Note the use of templates with no indication that this library is being used, or any interest in what Archive is, simply that it is callable with a variable number of arguments. This allows classes to be created without even including the library headers, zero dependencies.

If you are using standalone functions, it is best to place them in the same namespace as your class (ADL will find it), in the global namespace, or in the bj namespace if you don't want to pollute the global namespace.

You can of course use bj::ibinaryizer and bj::obinaryizer as arguments instead of templates, which is needed when using inheritance and is best when using another type of debinaryizing, constructors.

With constructors

struct thing {
    int a, b, c;

    thing(bj::ibinaryizer &archive) {
        archive(a, b, c);
    }

    void binaryize(bj::obinaryizer &archive) const {
        archive(a, b, c);
    }
};

This actually gives an advantage if you are using STL containers, as they can use emplace methods instead of default constructing and then debinaryizing an object. If you binaryize your object in the correct way and it contains objects that can be debinaryized, you can pass the object to them during construction too.

Versioning your binaries

It's not a bad idea to spend a few bytes to version your classes, allowing for future changes. Here, assume versioning was always used (it's quite hard to add it later) and that version 1 had a, b and c members and version 2 added a d member.

struct thing {
    int a, b, c;
    int d;

    template<typename Archive>
    void binaryize(Archive &archive) const {
        archive(2, a, b, c, d);
    }

    template<typename Archive>
    void debinaryize(Archive &archive) {
        const int version = archive.template get<int>();
        switch (version) {
        case 1: 
            archive(a, b, c);
            d = 5;
            break;
        case 2:
            archive(a, b, c, d);
            break;
        default:
            throw std::runtime_error("Unknown version for 'thing' in binary");
        }
    }
};

As long as newly added members have a sensible default (or calculable) value, expansion of classes is pretty painless. This allows you to load older data, and the next time it is saved the new data will be version 2.

You may note the use of archive.template get<int>(); in the above. It would have been easy to use archive(version) but const correctness can be important, and some items must be constructed using an ibanaryizer. Only arithmetic, boolean, and objects constructible using an ibinaryizer can be retrieved this way. The awkward template in the method is only needed when using the anonymous template method style above.

Endian Conversion

Under normal use, the endianness of data is ignored and the native endian is used. There is a flag to change this.

  • BJ_FORCE_ENDIAN_LITLE
  • BJ_FORCE_ENDIAN_BIG

They set these flags, which can usually be just left alone unless you are doing something unusual.

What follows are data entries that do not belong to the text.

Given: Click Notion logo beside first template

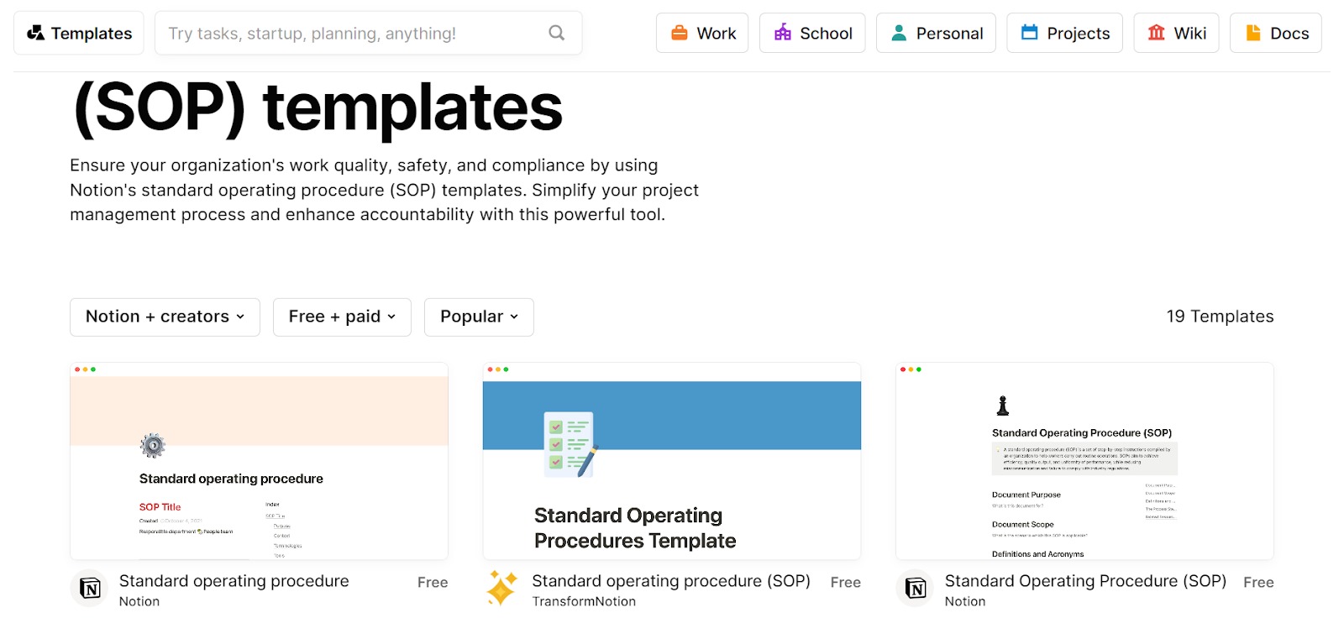Looking at the screenshot, I should 89,589.
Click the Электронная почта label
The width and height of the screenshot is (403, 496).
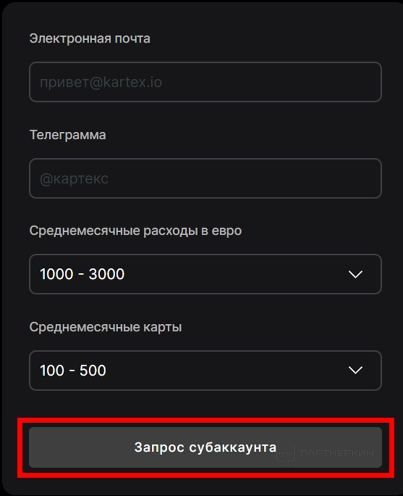pyautogui.click(x=90, y=39)
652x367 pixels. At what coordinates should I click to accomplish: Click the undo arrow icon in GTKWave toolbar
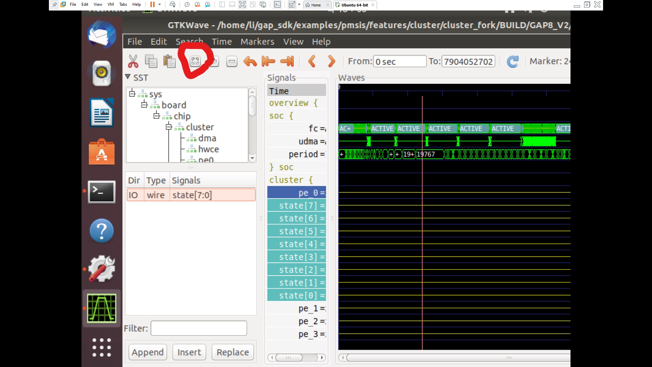click(250, 61)
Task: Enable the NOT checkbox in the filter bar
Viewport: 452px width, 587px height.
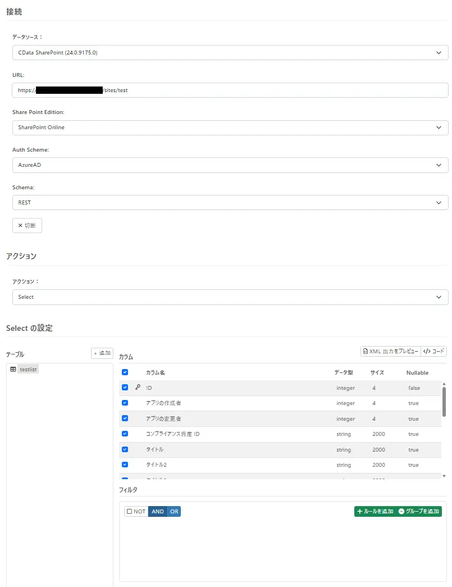Action: [129, 511]
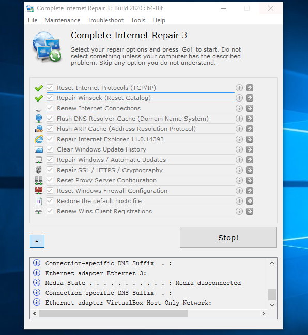The width and height of the screenshot is (308, 335).
Task: Toggle Clear Windows Update History checkbox
Action: point(50,149)
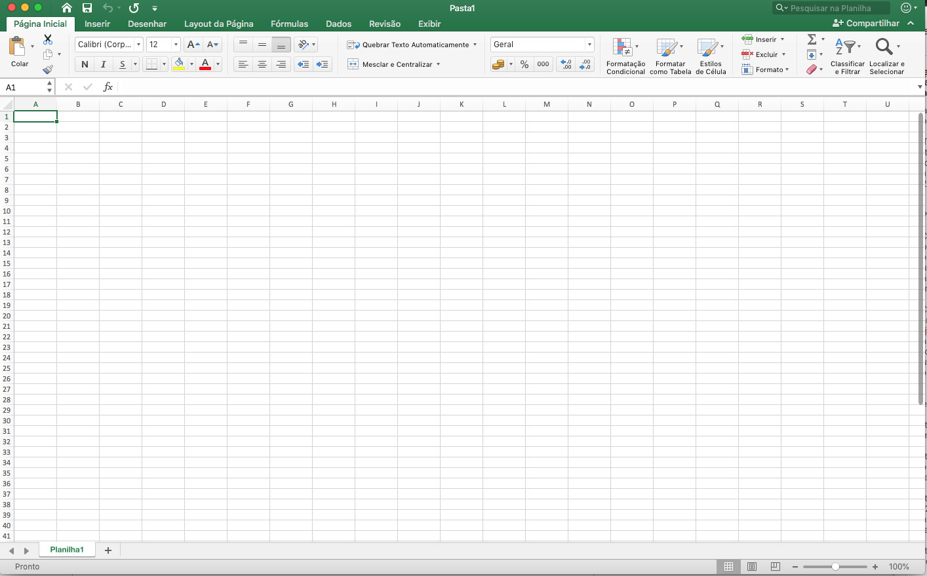Viewport: 927px width, 576px height.
Task: Toggle italic formatting
Action: 104,64
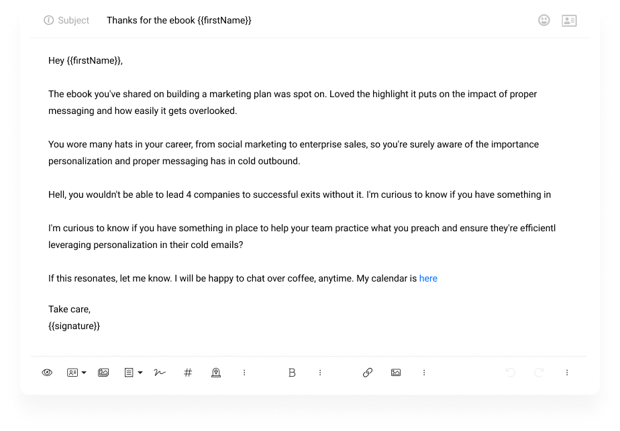Click the hashtag icon in the toolbar
This screenshot has height=431, width=620.
pos(188,373)
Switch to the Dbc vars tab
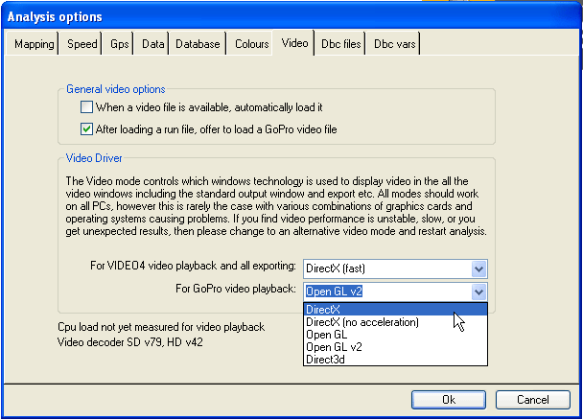Viewport: 583px width, 420px height. click(394, 44)
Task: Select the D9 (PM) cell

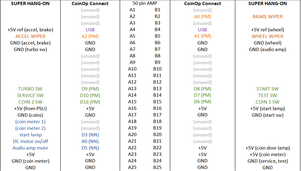Action: coord(90,89)
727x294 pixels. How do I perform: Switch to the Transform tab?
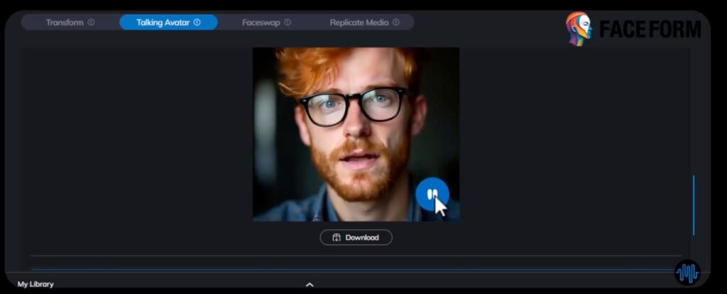(x=64, y=22)
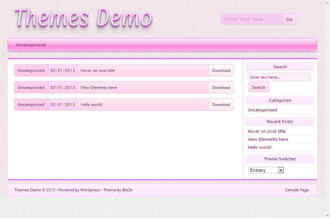Image resolution: width=330 pixels, height=218 pixels.
Task: Open Uncategorized under sidebar Categories
Action: (262, 110)
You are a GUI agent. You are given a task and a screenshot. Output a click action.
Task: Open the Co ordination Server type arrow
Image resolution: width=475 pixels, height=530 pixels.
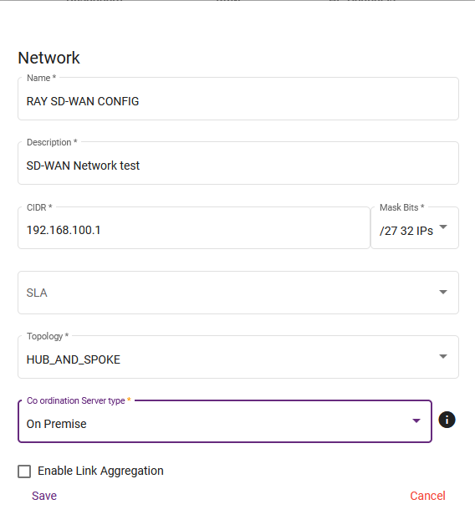point(416,420)
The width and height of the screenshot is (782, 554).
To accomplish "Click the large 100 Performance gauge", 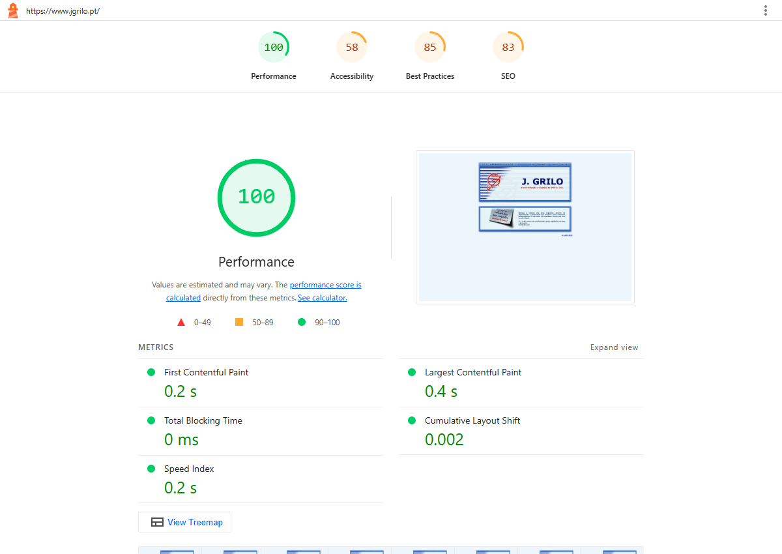I will (x=256, y=197).
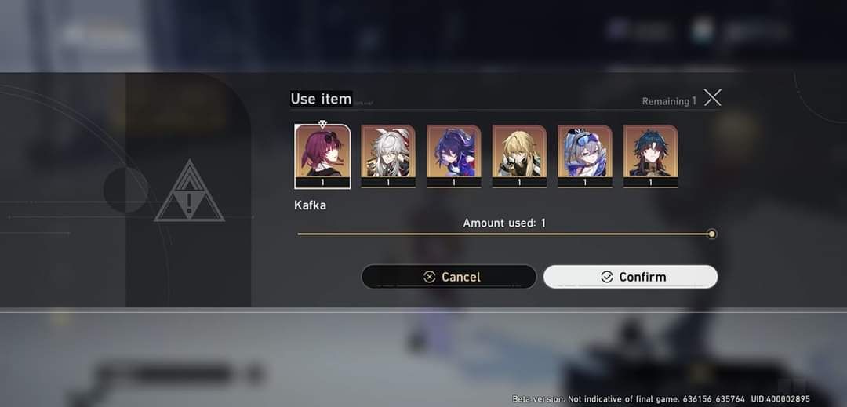Click the selection arrow marker above Kafka
The width and height of the screenshot is (847, 407).
[322, 124]
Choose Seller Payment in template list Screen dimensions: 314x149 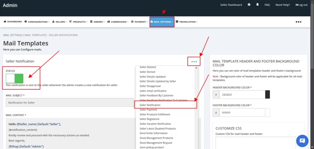click(x=148, y=110)
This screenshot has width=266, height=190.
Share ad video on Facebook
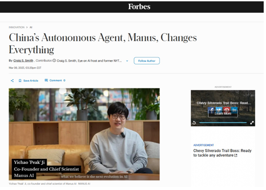tap(211, 110)
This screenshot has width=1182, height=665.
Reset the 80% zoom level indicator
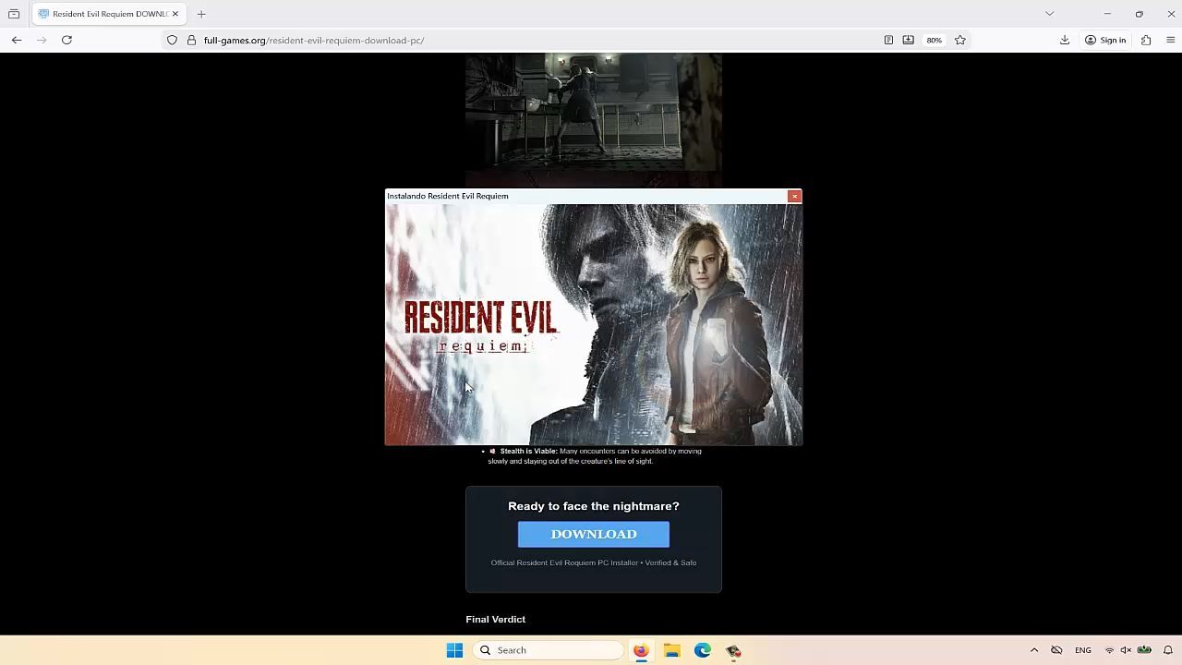[x=934, y=40]
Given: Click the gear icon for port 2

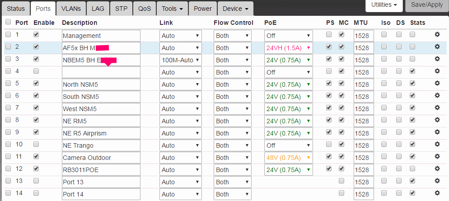Looking at the screenshot, I should point(437,47).
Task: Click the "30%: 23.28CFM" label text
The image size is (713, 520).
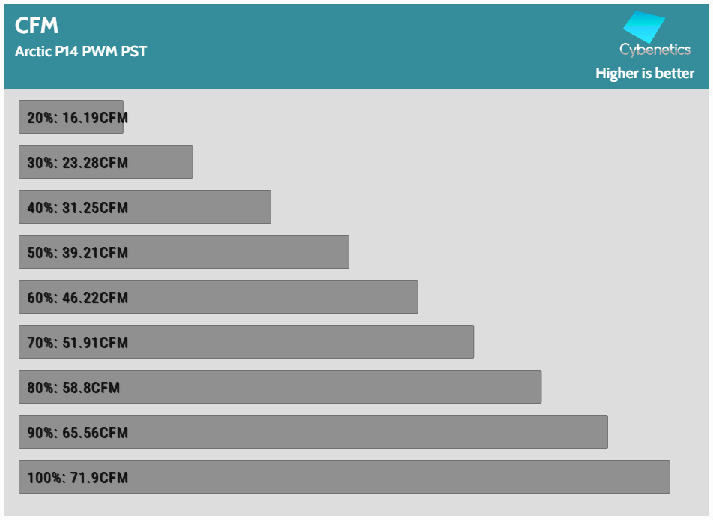Action: coord(78,163)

  • BJ_FORCE_ENDIAN_OUT_LITLE
  • BJ_FORCE_ENDIAN_OUT_BIG
  • BJ_FORCE_ENDIAN_IN_LITLE
  • BJ_FORCE_ENDIAN_IN_BIG

It's important to note that if you force the endianness that would be used by the build natively there is zero cost. So, it's not a bad idea to "force" the endian you are far more likely to be using and it's only a cost if you build for an exotic system. As of 2021 all x86, x86_64 (Windows & macOS), "Apple Silicon" (new ARM based macOS), Android devices and iOS devices are little endian, so chances are high if you define BJ_FORCE_ENDIAN_LITLE in your build settings (more reliable than defining per file) you will never pay any cost for it.

Raw Output

There is three ways to output a class/struct as completely raw data. This could be done for speed or specific formats. Note that endianness is totally ignored for raw data, and things like STL containers and pointers will just get pushed through with no conversion and nearly certainly cause errors when reloaded.

expraw in place

Used at the point of reading or writing expraw can explicitly handle the raw data of information without interfering with the type system. It uses references, no copies of data are made.

struct rawdata {
    int x, y, z;
};

struct thing {
    rawdata data;
    int a, b, c;

    void binaryize(bj::obinaryizer &out) const {
        out(bj::expraw(data), a, b, c);
    }

    void debinaryize(bj::ibinaryizer &in) {
        in(bj::expraw(data), a, b, c);
    }
};

expraw wrapper

Items can be wrapped by expraw to make them explicitly output as raw data. Can be used to store items in containers with no overhead. Dereferencing * and -> operators are overloaded, and the internal item is exposed for aggregate construction and access.

struct rawdata {
    int x, y, z;
};

struct thing {
    bj::expraw<rawdata> data;
    int a, b, c;

    void binaryize(bj::obinaryizer &out) const {
        out(data, a, b, c);
    }

    void debinaryize(bj::ibinaryizer &in) {
        in(data, a, b, c);
    }
};

explicitly_raw

Lastly, items can be marked as explicitly convertible to raw data with a template overload. This is probably the path of least resistance, and works with minimal effort if the data is in a container, with no overhead or maintenance.

struct rawdata {
    int x, y, z;
};
    
namespace bj {
    template<> struct explicitly_raw<rawdata> : std::true_type {};
} // namespace bj.

struct thing {
    rawdata data;
    int a, b, c;

    void binaryize(bj::obinaryizer &out) const {
        out(data, a, b, c);
    }

    void debinaryize(bj::ibinaryizer &in) {
        in(data, a, b, c);
    }
};

STL Support

Virtually all STL containers are supported, including some of the more obscure ones.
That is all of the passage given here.